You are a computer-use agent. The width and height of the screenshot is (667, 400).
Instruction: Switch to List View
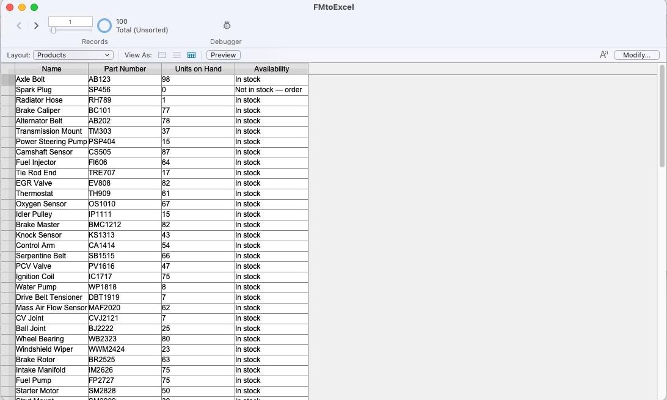coord(177,55)
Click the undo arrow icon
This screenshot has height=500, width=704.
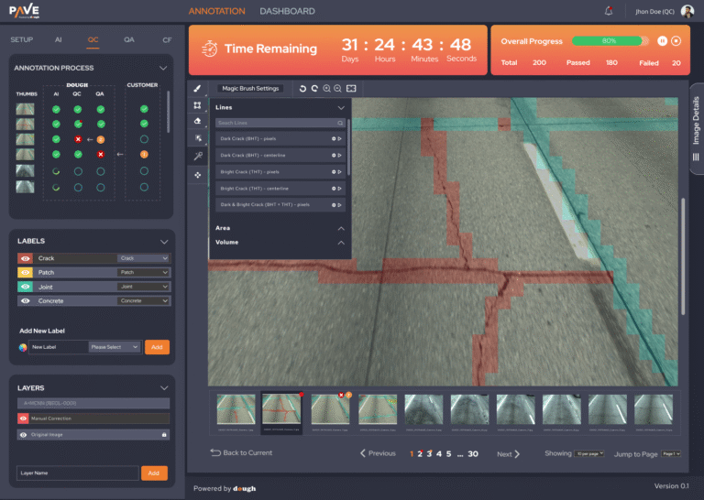point(302,89)
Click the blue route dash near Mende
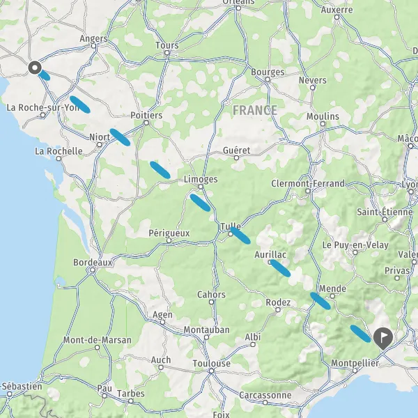 (320, 301)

==========

Task brief: The response must restate each line of the material above exactly and contain no images.

Written reply:
You are a computer-use agent. The width and height of the screenshot is (667, 400).
Instruction: Switch to List View
coord(177,55)
Click the undo arrow icon
This screenshot has height=500, width=704.
point(302,89)
Click the blue route dash near Mende
 (320, 301)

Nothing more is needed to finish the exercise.